The cured leg is around 25 with bone in. 

Do I need a really flexible knife, or semi?
Will check out knife wear.


----------



## iffy (Oct 3, 2016)

Thanks!


----------



## iffy (Oct 3, 2016)

What about something like the Shun flexible slicer? Is there something that looks nicer?


----------



## foody518 (Aug 6, 2015)

Doesn't seem like flexible fits your purpose.

Do you have a rough budget range?

How will you be sharpening?


----------



## rick alan (Nov 15, 2012)

Some choices:

Your first choice is ok, if a bit pricey and short. For that money any one of these any day over the Birchwood

https://www.japaneseknifeimports.com/collections/gesshin-ginga?page=2

I actually feel dimples help marginally, great steel, known for very thin blades:


Flexible, but that's what the Spanish like to use on ham legs, carbon, gets real sharp, and get's there real easy:

http://www.thebestthings.com/knives/sabatier_old_stock.htm

Another carbon Sab, shorter but stiffer:

http://www.sabatier-k.com/couteaux-...--au-carbone_jambon-25-cm-__carbja25lpol.html


----------



## iffy (Oct 3, 2016)

Thanks so much Rick. Gonna look at all of them now. 

Thanks again.


----------



## rick alan (Nov 15, 2012)

Oh, and can't overlook the Itonomon http://www.japanesenaturalstones.com/copy-of-itinomonn-kasumi-270mm-wa-gyuto/


----------



## millionsknives (Apr 25, 2014)

My recommendation is get the longest least flexible sujihiki you can afford.  There are other schools of thought.  Some people LIKE the flex, I don't.   And also if you watch 'experts' cutting the best most expensive jamon iberico, they are sawing back and forth and generally making a mess of the product.  I like nice smooth cuts but maybe a roughed up surface makes it taste better.  More surface area interacts with air, your tongue etc faster


----------



## rick alan (Nov 15, 2012)

The last 2 pages of this post were actually about slicing ham legs, just an interest on the subject. The Jamon aficionado does mention prefferance for a flexible knife, but he does specify this is only handy when cutting certaing bone portions, and you could always use a smaller (and cheaper) knife for that I'd think.

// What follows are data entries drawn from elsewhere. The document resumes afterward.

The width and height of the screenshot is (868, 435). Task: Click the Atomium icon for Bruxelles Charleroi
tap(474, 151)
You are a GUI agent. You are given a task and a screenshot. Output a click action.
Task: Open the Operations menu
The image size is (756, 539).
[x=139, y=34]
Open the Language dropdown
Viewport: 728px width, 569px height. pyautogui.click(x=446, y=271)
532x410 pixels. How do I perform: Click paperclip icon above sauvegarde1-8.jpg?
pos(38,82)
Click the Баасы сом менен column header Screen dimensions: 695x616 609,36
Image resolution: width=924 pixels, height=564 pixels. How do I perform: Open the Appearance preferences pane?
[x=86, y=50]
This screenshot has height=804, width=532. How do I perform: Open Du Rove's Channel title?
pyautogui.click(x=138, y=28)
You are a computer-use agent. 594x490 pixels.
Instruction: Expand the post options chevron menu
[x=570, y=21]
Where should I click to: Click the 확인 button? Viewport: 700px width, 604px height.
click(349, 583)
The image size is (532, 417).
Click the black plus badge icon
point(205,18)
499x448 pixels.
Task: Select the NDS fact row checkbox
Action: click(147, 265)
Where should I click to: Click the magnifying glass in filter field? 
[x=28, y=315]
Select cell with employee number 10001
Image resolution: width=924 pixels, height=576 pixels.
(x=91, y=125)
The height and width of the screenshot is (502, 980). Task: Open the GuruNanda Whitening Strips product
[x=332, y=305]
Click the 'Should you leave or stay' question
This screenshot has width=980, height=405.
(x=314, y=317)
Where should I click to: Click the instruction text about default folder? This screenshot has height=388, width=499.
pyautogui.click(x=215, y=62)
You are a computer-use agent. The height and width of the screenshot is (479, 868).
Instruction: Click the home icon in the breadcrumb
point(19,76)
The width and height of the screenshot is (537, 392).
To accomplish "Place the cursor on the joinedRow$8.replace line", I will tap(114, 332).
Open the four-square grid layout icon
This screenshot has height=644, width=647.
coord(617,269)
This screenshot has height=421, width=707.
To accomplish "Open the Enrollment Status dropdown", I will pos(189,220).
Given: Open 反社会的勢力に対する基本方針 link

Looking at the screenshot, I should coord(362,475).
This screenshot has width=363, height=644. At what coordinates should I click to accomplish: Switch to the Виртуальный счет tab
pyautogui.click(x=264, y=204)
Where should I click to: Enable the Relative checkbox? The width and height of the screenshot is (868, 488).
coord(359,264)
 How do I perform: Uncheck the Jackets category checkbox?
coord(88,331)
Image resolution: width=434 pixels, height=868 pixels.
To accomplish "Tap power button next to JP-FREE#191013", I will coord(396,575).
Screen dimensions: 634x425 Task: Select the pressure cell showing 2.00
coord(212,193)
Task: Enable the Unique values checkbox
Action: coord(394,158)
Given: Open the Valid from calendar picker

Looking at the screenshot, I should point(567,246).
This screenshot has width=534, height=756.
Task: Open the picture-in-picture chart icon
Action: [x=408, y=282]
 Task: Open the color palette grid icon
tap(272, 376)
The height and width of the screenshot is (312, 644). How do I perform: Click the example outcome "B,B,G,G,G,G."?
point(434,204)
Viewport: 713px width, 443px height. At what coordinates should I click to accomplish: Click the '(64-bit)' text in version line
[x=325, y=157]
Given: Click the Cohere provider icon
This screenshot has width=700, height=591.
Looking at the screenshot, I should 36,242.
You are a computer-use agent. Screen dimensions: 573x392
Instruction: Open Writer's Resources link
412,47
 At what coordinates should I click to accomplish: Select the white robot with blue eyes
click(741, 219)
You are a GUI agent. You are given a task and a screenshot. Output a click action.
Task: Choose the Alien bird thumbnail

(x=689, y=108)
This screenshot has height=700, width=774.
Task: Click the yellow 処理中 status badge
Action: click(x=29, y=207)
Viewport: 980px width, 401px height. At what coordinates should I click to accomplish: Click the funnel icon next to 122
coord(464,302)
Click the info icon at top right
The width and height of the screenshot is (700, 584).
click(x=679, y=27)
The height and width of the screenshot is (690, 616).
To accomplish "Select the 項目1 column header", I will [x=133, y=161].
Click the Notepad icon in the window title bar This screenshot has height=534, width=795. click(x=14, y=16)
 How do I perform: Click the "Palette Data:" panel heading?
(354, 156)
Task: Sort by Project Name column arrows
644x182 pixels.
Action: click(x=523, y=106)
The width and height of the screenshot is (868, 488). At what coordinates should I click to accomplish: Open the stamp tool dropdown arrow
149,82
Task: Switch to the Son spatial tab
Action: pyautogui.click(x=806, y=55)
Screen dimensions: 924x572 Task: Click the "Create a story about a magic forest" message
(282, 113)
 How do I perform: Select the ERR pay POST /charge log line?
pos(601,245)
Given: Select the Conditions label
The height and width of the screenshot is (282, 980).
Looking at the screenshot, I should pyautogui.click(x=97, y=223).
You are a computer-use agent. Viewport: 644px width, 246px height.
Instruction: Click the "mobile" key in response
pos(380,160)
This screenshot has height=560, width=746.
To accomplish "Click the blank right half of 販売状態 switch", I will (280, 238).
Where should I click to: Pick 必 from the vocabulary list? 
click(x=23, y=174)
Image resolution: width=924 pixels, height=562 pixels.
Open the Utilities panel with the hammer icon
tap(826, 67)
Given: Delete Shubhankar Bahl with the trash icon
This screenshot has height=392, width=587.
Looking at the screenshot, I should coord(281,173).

For thin slicing in general you don't want significant flex in your knife as Millions stated. For your purpose any I mentioned but the 30cm Sabatier would serve well. On the high end I would prefer the Geshin Ginga, in white#2 especially, or the Itonomon if I felt I could use a really stiff slicer for other jobs also. On the low end I like the 10" Sab ham slicer, aside from the well ground carbon blade its hard to beat the looks of that handle. American supplier http://sabatieroutlet.com/products/ham-knife-10in-authentic-carbon.


----------



## rick alan (Nov 15, 2012)

Another slicer for ham legs, the 1095 steel itself is better than the French offerings, almost as good as the white #2 of the Geshin line.

https://www.rmurphyknives.com/store/slicing-knife-10-3-4-inch-27-3-cm-pn-hs11ciiho-details.html

Wth no prosciutto slicing experience of my own I will postulate that the narrow blades like this one may work better as they have less surface are to drag on the meat. And as you are cutting thin and with the grain, and no crust to break through, these flexible knives do not present the problems you have with thicker and tougher tougher to cut products.

Let us know when you've finally tried something, I for one am curious.


----------



## iffy (Oct 3, 2016)

Will do. 

Busy with work and some stuff around home. Thanks for all the advice everyone


----------



## rick alan (Nov 15, 2012)

Couldn't resist adding the Takamura Pro as I do like R2/SG2 steel

https://www.mtckitchen.com/takamura-hsps-pro-sujihiki-knife/


----------



## rick alan (Nov 15, 2012)

If you are still looking, or just need another, these are real sweet, great price and they are actually made from razor steel:

http://www.boutique-opinel-musee.co...polymer-handle/carpaccio-knife-n223-intempora


----------